Comprehensive music education begins early in childhood. Music education must consist not only of repertoire knowledge, but of theory, composition, history and people. Zoltán Kodály, a Hungarian composer and teacher in the early 1900s, found that young Hungarian children were not aware of how to read and write fluently and do not know their musical heritage (Chosky, 1999). We know Hungary today, we do not know that it happened in the 1900s. Hungary is living and playing music. Currently there are 800 adult choirs in Hungary and a number of professional orchestras (Chosky, 1999). Hungary is an Indian country (Chosky, 1999), so music penetrates into the country. Kodály introduced a method, the Kodály method, which systematically teaches children or adults, music. Learning is based on folk music, a country of origin, and uses music to teach theory, composition, and history (Chosky, 1999). This method has penetrated the world with easy-to-understand concepts and timelines.

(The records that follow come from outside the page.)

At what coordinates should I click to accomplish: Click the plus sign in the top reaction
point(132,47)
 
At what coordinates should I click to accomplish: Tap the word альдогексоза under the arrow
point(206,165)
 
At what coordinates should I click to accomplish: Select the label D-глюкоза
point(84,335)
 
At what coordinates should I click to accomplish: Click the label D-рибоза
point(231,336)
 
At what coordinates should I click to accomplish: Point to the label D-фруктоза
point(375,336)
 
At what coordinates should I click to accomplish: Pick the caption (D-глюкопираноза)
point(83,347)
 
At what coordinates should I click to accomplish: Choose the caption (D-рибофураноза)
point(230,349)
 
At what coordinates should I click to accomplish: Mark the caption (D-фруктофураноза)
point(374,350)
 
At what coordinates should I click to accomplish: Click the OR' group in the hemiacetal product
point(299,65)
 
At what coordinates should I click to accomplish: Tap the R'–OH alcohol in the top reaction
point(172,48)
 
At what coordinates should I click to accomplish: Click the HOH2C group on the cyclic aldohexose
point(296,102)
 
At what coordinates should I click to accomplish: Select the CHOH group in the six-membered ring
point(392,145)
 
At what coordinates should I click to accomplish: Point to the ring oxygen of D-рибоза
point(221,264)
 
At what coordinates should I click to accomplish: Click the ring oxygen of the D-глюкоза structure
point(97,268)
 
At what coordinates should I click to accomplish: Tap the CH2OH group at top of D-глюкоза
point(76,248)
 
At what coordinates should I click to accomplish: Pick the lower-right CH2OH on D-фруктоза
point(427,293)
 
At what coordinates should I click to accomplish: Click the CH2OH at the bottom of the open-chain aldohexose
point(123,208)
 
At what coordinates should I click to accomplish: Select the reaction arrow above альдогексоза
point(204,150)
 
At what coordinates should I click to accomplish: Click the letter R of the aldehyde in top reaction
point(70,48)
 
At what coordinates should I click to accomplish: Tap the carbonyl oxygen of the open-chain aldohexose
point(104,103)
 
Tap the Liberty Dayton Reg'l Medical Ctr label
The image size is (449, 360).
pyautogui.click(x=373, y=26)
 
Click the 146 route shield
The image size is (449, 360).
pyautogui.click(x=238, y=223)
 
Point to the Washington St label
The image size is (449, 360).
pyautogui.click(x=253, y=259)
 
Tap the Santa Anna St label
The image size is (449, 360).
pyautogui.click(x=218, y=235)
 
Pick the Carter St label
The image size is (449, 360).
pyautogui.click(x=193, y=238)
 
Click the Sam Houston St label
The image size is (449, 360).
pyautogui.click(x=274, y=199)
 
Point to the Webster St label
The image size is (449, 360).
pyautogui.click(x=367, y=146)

In the United States, most schools teach music. However, as funding and music teachers are no longer available, music programs are cut off. This shortage in school education ranges from music education to parents, which unfortunately many parents lack the knowledge or the means (means and music) to properly teach their children, not just fluently. In Hungary, children receive an eight-year music program specifically for children's regular studies (Chosky, 1999). In North America, schools are playing once or twice a week, if at all. Although music programs in North America are not as intense as other countries, a comprehensive educational method such as the Kodály Method allows children to acquire the basic skills of music literacy.
Jerome Hines of "Great Singers in Great Singing" notes that many people misinterpret the brightness of [musicians]. These individuals think that [musicians] does not need to be very clear; they only do music (Hines, 1982, 2006). Hines (1982, 2006) writes and states through interviews about her conversational experiences with famous singers; he found that [musiciansians] is intelligent as a whole. Another misunderstanding that many people have is that music education is not important. Music education is very diverse and can teach individuals in many areas. Specifically, the piano requires individuals to learn rhythm, notes, and style. These three things require math skills, reading skills, and historical knowledge. The same can be said of the other instruments and the sound. Although not all individuals will be able to basically arrange or sing a device or even sing, they can learn the basics of music and increase culture, math, and history. This appreciation, however, helps individuals to understand people and can increase positive social changes.
To ensure that children have comprehensive music education, a few steps are needed. First, find your child's music program at school. Is there a music program? If not, what is the child's teacher? Most teachers have received a musical education degree when they graduate, so most people know the importance of music and the basic skills they can teach children. Secondly, register your children for some music. Many pianist teachers use children under 6 years of age. This is the most important way to introduce children to the practice of skills, precision and skill, musical forms and styles, and even creativity. Finally, show your children that musical skills are important for participating in concerts and performances, exciting and supporting their musical interest or taking the lessons themselves. These steps, which are supported by parents' support, ensure that children have important life experiences and musical recognition.
Chosky, L. (1999). Kodály Method I: Comprehensive music education. Upper Saddle River, NJ: Prentice Hall, Inc.
Hines, J. (1982, 2006). Great singers with great singing. Pompton Plains, NJ: Limelight Releases.